Currently, the utility in my area pays only with energy credit. It will be interesting if they ever start paying real money, even at wholesale rates.
That's true. But they do get some benefit. We have frequent brown-outs in the summer. At those peak times my solar panels are pumping their maximum output into the grid and alieviating some of the strain. And my panels are not polluting.
As tax payers we all subsidise some things from which we benefit only indirectly.
I bought a very small system, 2kW, about 4 years ago. The price was about $19k. After rebates I was out of pocket about $10k. I gather that prices have come down a lot since then.

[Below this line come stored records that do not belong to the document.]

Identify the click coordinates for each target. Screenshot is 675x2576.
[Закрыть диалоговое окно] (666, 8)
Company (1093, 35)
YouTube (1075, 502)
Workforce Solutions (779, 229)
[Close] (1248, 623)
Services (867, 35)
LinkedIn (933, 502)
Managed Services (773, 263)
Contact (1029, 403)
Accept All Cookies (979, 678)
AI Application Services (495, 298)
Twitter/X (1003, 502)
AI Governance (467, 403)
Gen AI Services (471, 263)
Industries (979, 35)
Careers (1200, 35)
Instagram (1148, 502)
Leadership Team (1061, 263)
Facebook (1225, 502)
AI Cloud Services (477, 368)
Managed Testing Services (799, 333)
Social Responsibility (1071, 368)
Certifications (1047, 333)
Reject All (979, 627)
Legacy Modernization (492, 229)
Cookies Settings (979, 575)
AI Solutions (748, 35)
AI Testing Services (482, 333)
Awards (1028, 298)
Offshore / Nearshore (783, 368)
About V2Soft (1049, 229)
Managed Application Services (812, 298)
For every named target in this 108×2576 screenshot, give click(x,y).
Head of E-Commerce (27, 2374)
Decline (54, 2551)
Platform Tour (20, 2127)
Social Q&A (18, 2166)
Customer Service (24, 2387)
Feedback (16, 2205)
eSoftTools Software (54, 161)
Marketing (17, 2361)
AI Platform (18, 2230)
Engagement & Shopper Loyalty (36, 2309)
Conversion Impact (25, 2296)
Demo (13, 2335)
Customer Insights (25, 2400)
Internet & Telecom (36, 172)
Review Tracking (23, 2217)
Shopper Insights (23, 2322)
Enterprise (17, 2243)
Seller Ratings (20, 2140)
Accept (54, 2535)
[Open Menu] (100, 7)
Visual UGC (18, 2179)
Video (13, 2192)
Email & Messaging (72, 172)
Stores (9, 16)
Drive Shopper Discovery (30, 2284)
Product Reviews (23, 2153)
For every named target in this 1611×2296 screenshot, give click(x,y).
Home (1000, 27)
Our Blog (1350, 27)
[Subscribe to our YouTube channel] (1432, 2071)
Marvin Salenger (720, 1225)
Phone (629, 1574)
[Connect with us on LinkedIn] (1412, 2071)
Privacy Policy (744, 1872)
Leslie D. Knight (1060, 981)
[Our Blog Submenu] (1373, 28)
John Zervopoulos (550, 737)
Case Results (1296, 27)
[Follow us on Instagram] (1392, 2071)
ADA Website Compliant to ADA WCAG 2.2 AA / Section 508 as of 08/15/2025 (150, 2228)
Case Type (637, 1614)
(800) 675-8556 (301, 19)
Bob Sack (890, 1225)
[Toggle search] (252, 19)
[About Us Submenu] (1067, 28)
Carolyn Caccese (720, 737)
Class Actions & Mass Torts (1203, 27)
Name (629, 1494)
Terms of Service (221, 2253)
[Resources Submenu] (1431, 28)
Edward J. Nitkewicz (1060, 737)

Over those 4 years I have generated 15000kWh. The first 3 years I generated more than I used. Last year I added some outdoor lighting. Also, I bought an Onkyo amplifier which I just discovered uses 20W even when it is "off". Anyway, for the last year I am about 500kWh in the red.
I live in an area that gets lots of sunshine. You might wonder whether I really get 2kW out of the system. Well, on a couple of occasions it has spiked up to 2200W, but typically the max on a winter day is about 1200W and on a summer day about 1600W.
I used to get a kick out of watching the meter run backwards, but then SDG&E replaced it with a digital meter, which still runs backwards but is not as fun to watch.
I knew when I bought them that the panels were not a great investment, but I wanted to be green and the panels will pay for themselves eventually.